Quand Mao était le demi-dieu d'une Chine envoutée
Mao Zedong reste donc l'alibi révolutionnaire d'une Chine qui a résolument tourné le dos à tout ce que professait le fondateur de la République populaire : en particulier dans le domaine économique où la planification et l'égalitarisme forcené ont cédé la place à un capitalisme d'Etat doublé d'un secteur privé digne du Far West, et d'un creusement des inégalités sociales qui figurent parmi les plus fortes au monde.
Mais surtout, l'enseignement manipulé de l'histoire officielle en Chine fait que tout Chinois en dessous de 40 ans ignore largement les millions de morts du Grand bond en avant, les horreurs de la Révolution culturelle, et les désastres économiques engendrés par l'application des préceptes du Grand timonier.

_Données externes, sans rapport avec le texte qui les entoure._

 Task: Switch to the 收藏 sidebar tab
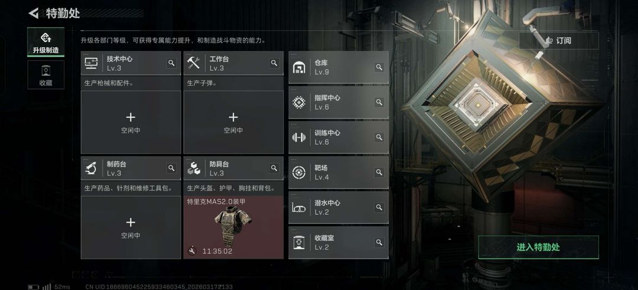point(46,75)
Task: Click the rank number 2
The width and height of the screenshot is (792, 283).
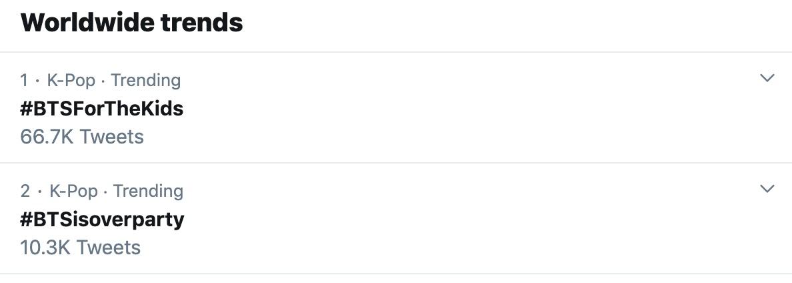Action: 25,192
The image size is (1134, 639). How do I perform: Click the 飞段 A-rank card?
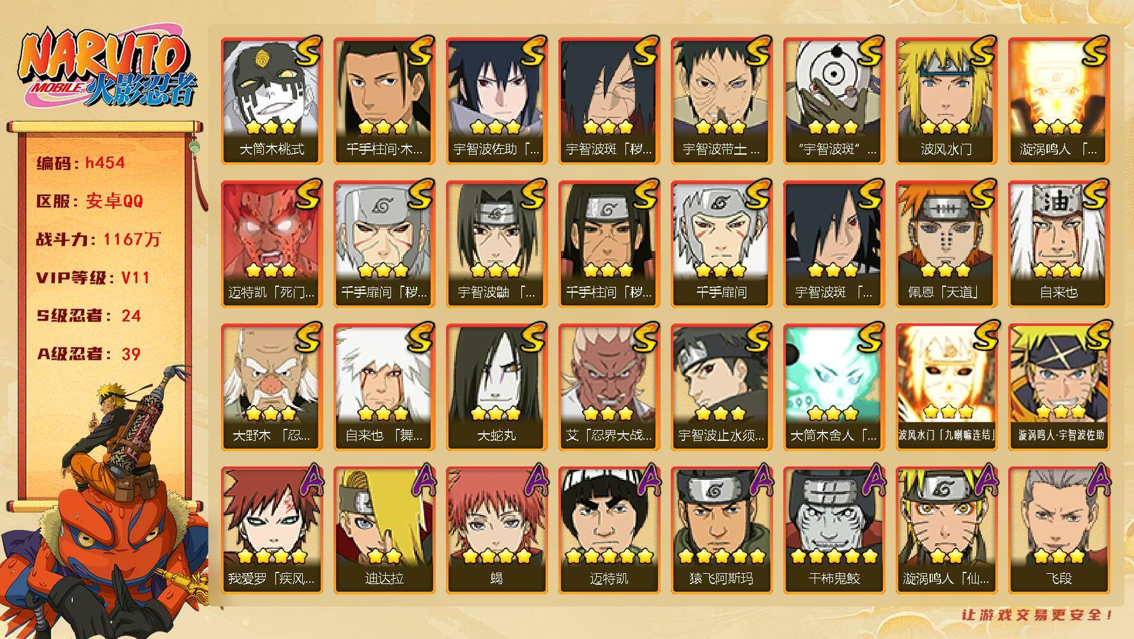(1059, 530)
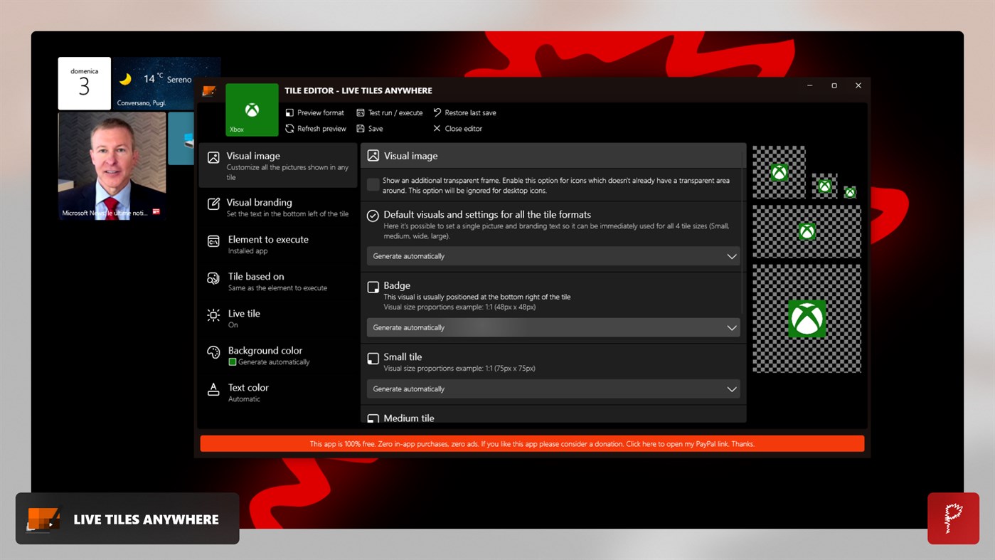Click the PayPal donation link banner
The height and width of the screenshot is (560, 995).
[x=532, y=443]
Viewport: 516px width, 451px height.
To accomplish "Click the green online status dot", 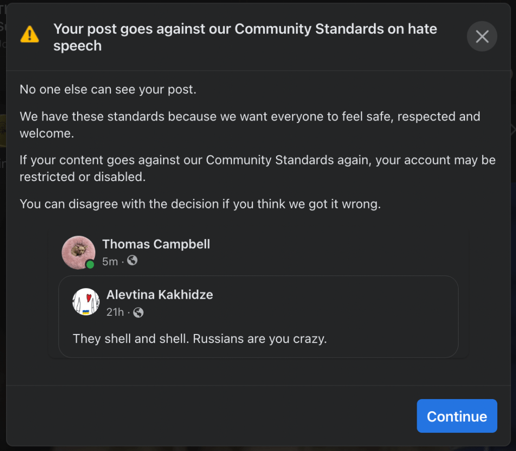I will click(x=90, y=264).
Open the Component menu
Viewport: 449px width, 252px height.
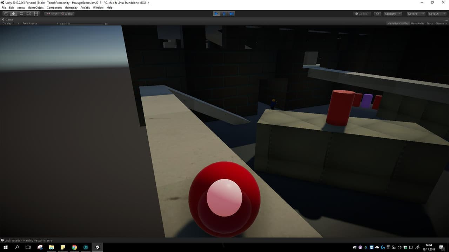click(x=54, y=8)
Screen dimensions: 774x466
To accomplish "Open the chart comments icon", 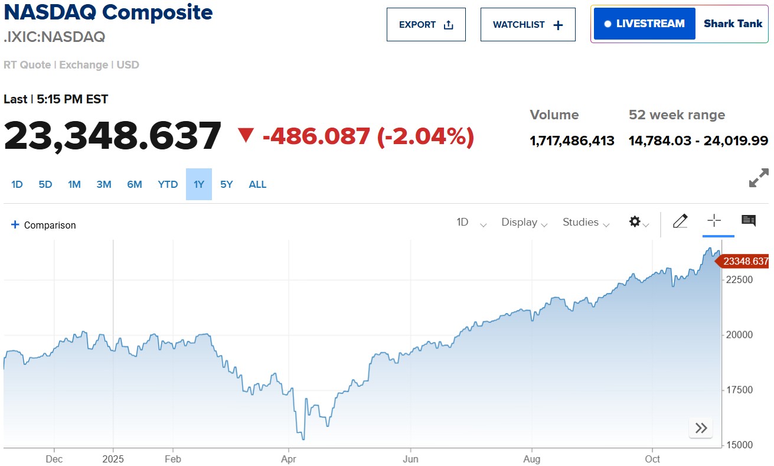I will 749,221.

La logique est évidente, surtout au moment où ils célèbrent les soixante ans de la République populaire : les dirigeants actuels ont d'abord comme véritable légitimité le fait d'être les lointains héritiers des pères fondateurs, et donc ceux-ci doivent continuer à être glorifiés. Un débat historique sur la place de Mao dans l'histoire n'est pas souhaitable.
Plus surprenante est l'indulgence internationale vis-à-vis du personnage de Mao : bien que l'information soit disponible, il n'a pas été totalement discrédité comme l'ont été les autres grands dictateurs du XXe siècle. La faute à Andy Warhol, qui, en faisant du Grand timonier un personnage central de la pop culture au même titre que Marylin Monroe et la boîte de soupe Campbell, l'a rangé du côté sympathique de l'histoire ? Claude Hudelot analyse ce phénomène : (Ecouter le son)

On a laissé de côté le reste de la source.